▶ [INSTRUCTIONS FOR THE TASK] Reproduce the commit text below word for word, from "SINGA-79 Fix bug" up to and including "is not initilized.".

▶ [QUOTED PASSAGE]
SINGA-79 Fix bug in singatool that can not parse -conf flag

singa-env.sh
 - change commandline arg from -confdir=XXX to -confdir XXX
tool.cc
 - parse -confdir flag to read corresponding sing configure
cluster_rt.h/cc
 - add detailed documentation for JobManager
 - add checks for zk related operations if zk handler is not initilized.
diff --git a/bin/singa-env.sh b/bin/singa-env.sh
index 98a0abc..0a3db9e 100755
--- a/bin/singa-env.sh
+++ b/bin/singa-env.sh
@@ -51,7 +51,7 @@
 # set SINGA_LOG
 if [ -z $SINGA_LOG ]; then
   # add -confdir arg, so no need to run under SINGA_HOME
-  SINGA_LOG=`"$SINGA_HOME"/singatool getlogdir -confdir="$SINGA_CONF"`
+  SINGA_LOG=`"$SINGA_HOME"/singatool getlogdir -confdir "$SINGA_CONF"`
   [ $? == 0 ] || exit 1 
 fi
 
diff --git a/conf/singa.conf b/conf/singa.conf
index fad37d5..20cff98 100644
--- a/conf/singa.conf
+++ b/conf/singa.conf
@@ -1,4 +1,6 @@
 # point to your active zookeeper service
+# this is comma separated host:port pairs, each corresponding to a zk server
+# e.g. "127.0.0.1:3000,127.0.0.1:3001,127.0.0.1:3002"

Word and item position rows:
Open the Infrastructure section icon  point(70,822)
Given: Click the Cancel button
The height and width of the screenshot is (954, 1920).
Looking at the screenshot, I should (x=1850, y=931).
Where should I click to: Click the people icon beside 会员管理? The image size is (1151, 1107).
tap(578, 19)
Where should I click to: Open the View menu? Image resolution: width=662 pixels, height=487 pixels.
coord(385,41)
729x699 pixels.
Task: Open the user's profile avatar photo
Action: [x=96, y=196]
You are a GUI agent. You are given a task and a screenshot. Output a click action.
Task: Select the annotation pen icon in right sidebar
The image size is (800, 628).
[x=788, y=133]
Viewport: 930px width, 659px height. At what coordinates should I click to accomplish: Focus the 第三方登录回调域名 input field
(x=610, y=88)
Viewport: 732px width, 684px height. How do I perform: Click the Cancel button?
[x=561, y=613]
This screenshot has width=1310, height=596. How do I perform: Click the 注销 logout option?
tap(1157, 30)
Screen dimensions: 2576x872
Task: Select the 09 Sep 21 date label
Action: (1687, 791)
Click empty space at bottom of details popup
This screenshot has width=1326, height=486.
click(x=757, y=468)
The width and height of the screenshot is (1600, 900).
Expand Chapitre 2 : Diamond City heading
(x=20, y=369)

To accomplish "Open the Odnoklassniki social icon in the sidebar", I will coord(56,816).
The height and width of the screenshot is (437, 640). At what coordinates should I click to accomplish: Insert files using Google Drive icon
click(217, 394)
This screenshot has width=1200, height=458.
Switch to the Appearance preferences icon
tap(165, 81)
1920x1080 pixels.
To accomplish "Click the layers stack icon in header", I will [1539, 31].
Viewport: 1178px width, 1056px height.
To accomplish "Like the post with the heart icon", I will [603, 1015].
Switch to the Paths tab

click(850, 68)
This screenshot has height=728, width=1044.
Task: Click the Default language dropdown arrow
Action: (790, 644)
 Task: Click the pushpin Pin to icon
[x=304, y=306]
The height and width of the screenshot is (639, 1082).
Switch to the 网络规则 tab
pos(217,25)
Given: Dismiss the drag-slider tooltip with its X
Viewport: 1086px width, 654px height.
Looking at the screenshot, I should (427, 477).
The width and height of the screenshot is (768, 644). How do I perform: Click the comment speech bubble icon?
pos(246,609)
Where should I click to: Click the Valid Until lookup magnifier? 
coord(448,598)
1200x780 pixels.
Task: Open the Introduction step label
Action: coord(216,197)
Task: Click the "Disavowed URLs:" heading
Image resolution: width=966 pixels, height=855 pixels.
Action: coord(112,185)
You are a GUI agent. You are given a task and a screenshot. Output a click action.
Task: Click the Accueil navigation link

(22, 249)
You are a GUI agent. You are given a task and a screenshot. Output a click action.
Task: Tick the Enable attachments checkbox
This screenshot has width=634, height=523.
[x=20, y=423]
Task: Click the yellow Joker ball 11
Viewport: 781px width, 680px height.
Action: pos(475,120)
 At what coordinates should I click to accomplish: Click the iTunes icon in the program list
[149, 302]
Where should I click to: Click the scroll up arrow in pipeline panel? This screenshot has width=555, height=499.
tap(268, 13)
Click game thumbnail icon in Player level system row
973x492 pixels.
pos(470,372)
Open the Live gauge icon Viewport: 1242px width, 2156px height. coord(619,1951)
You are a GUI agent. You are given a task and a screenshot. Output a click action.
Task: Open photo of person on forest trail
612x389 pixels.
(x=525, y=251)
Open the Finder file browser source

▶ [WRITTEN SOLUTION]
SINGA-79 Fix bug in singatool that can not parse -conf flag

singa-env.sh
 - change commandline arg from -confdir=XXX to -confdir XXX
tool.cc
 - parse -confdir flag to read corresponding sing configure
cluster_rt.h/cc
 - add detailed documentation for JobManager
 - add checks for zk related operations if zk handler is not initilized.